--- Source document ---

The Glass Academy will offer re-invigorated apprenticeships, continuous professional development and career progression opportunities to every employee, all via an earn-while-you-learn approach.
The modular-style training delivered allows a blended learning approach, with lessons incorporating traditional classroom sessions, as well as e-learning and on-the-job training.
Glass is becoming increasingly important to modern society, with uses going far beyond the well-known everyday household application. The many high-tech uses of glass include touch screens for smartphones and electronic devices, solar and wind energy harnessing, medical devices and fibre optics for phone and broadband; all of which continue to enhance the quality of our lives.
Dave Dalton, CEO of British Glass, the trade body responsible for delivering the initiative, commented:
“It is now vital that businesses begin to take the lead in helping Britain fight back and improve our global competitiveness. We must ensure we are doing everything possible to attract the best new talent and help our existing workforce to fully realise their potential.

---

• [Exercise instructions]:
**a.** Answer these from the Glass Academy text:
(i) Through what approach will the Glass Academy offer its opportunities to employees?
(ii) What three kinds of lessons does the blended learning approach incorporate?
(iii) What organization is Dave Dalton CEO of, and what is its role in the initiative?
**b.** Write a continuation of the Glass Academy text, picking up after its final sentence.

--- Dataset section ---

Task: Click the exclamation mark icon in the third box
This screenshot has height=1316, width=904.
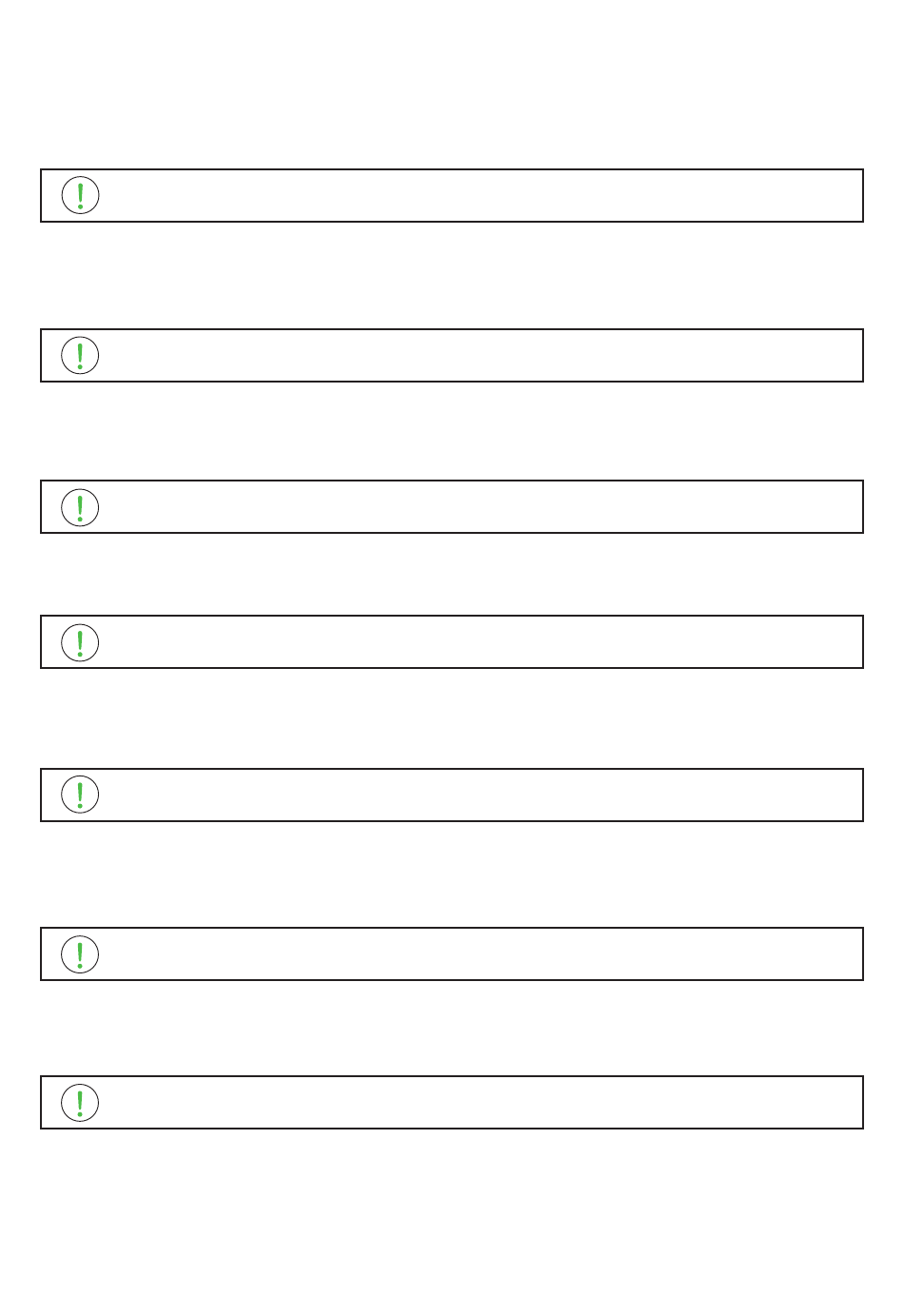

---

• [Results for the exercise]:
**a.**
(i) An earn-while-you-learn approach.
(ii) Traditional classroom sessions, e-learning and on-the-job training.
(iii) British Glass, the trade body responsible for delivering the initiative.

**b.**
“The Glass Academy has been created to ensure we can compete internationally with a workforce that is world class.”
By reaching out to all sectors of the educational establishment, the Glass Academy intends to revitalise the apprenticeship model, raising standards in order for them to be seen as genuinely viable and an attractive alternative to academia.
Ahead of the 5 February launch, Skills Minister Matthew Hancock MP stated:
“For British business to succeed and compete in the global race, they need a highly skilled workforce that can meet the challenges of the future.
“The Employer Ownership Fund has already committed nearly £90 million to help companies across the country achieve this. With applications for round two now open, I would urge more businesses – large and small – to consider how the fund can help them grow, from creating new apprenticeship programmes to setting up specialist training academies.
“The Glass Academy is a fantastic example of businesses working together with government to help their industry to thrive, while also giving thousands of young people the opportunity to forge their careers in an evolving and growing sector.”